Deducting from the reported extensive review [3], the case we report should be the second in the world to affect the nasolabial region and falls within the 20% of symptomatic cases. Pre-diagnosis course fully replied to the most common evolution: lump migration, sensorial impairment of the face, immune system reaction aimed to eliminate the pathology, months from the beginning of the symptoms/signs to the removal.
Parasites can rarely be identified at histopathological examination, and, most often, only degenerated, dead nematode structures are observed. This finding can sometimes be the only way to diagnose such infections. The patient’s referred history of exposure can also provide supportive information.
In our case, we examined histological sections of adipose and skeletal muscle tissue from the nasolabial area. We observed a prominent inflammatory infiltrate consisting of lymphocytes, plasma cells, histiocytes, eosinophils, and giant cells. Additionally, a central area of suppuration with abundant neutrophils surrounding a degenerating filaria was evident. We were able to identify a thick, laminated chitinous cuticle with longitudinal ridges and large lateral cords, displaying the characteristic arrangement of smooth muscle fibres. The presence of these structures was crucial in suggesting a diagnosis of Dirofilaria sp.
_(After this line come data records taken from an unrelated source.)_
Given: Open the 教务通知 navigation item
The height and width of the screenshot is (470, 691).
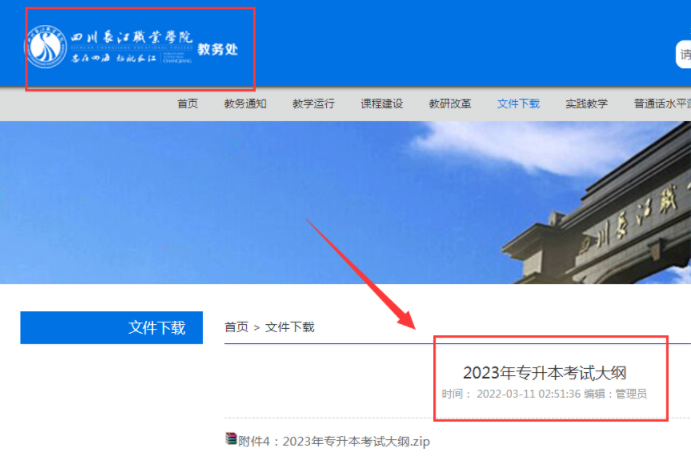Looking at the screenshot, I should [x=245, y=104].
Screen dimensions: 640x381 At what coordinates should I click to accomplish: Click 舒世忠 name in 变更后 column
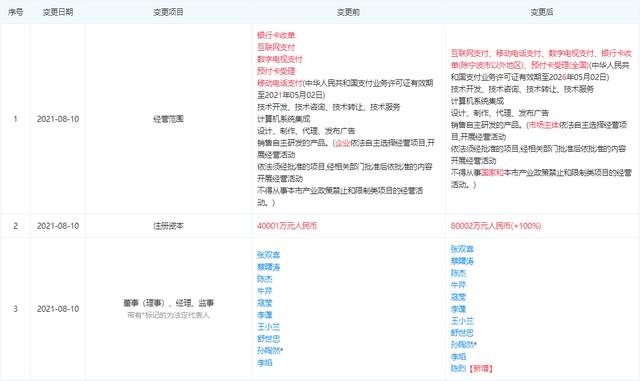462,333
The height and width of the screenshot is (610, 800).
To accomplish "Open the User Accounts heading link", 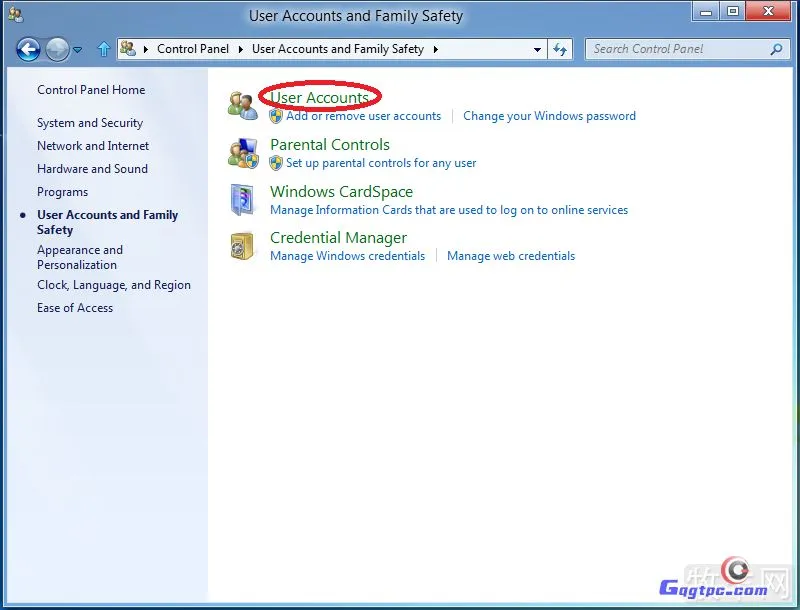I will [319, 98].

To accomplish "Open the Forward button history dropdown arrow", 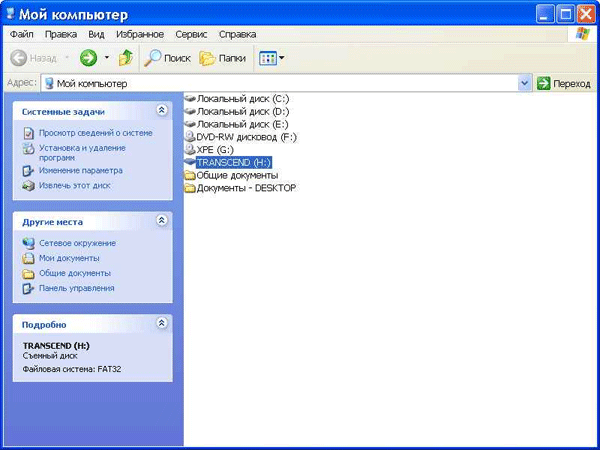I will [x=107, y=58].
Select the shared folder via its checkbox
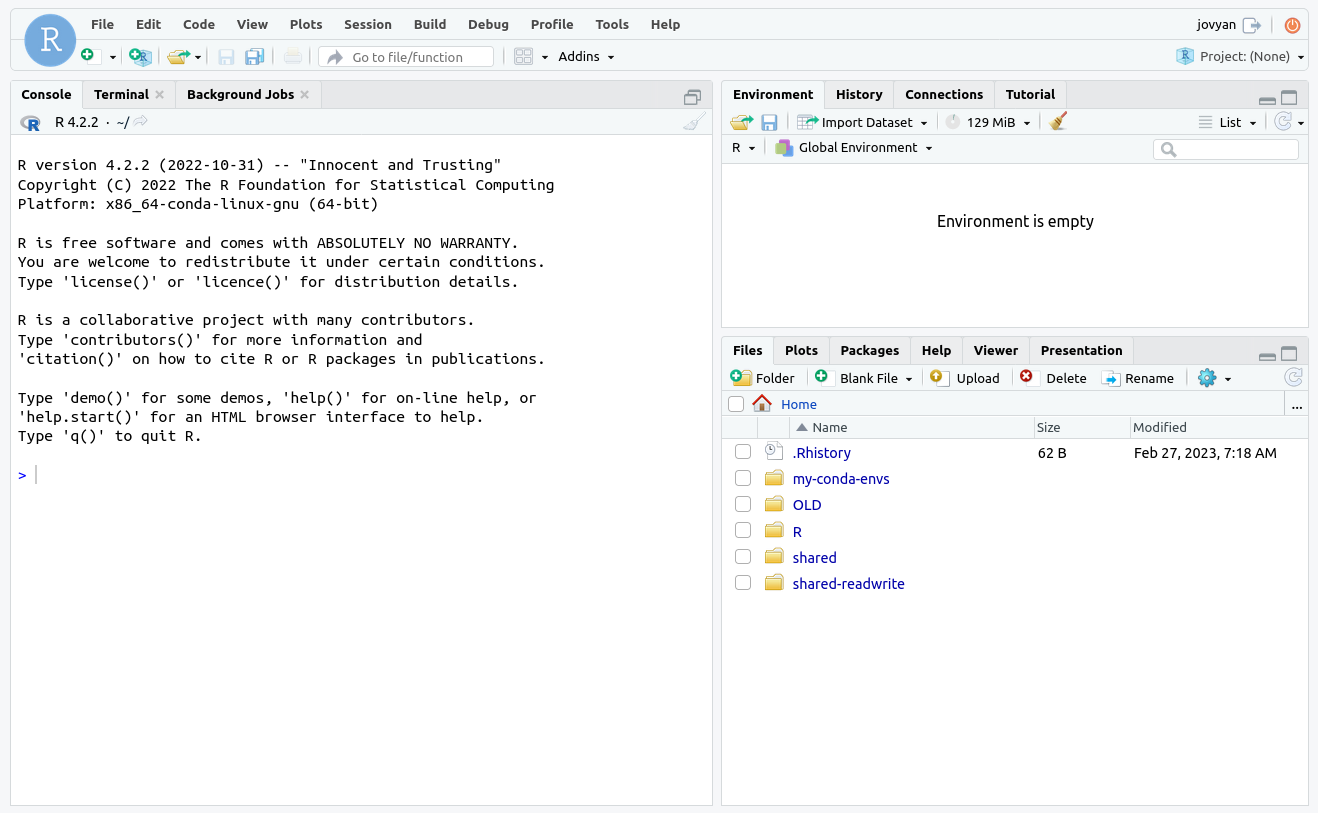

It is crucial to consider that many different worms share morphological features; moreover, other types of foreign bodies should be considered in the differential diagnosis, together with infections, tumors, inflammatory dyseases and cysts. This point highlights the importance of thorough examination and evaluation of all possible factors when diagnosing parasitic infections.
Molecular methods, such as PCR, can detect parasite DNA in blood and may be helpful in occult or suspected cases [12]. However, in this patient, histology alone was sufficient to establish the diagnosis.
Meanwhile, in the absence of adequate clinical and epidemiological research results, oral health providers should consider parasitological etiologies in the manifestations of oro-facial diseases, particularly in patients at high risk of carrying a specific parasitic infection. Unfortunately, oral health providers were often not exposed to the idea in dental medicine curricula that parasites can be an underlying cause of certain oro-facial diseases. This educational gap is even further complicated by the fact that parasite-specific characteristics (e.g. life cycles, risk factors, or disease manifestation) can be vastly different among parasitic diseases.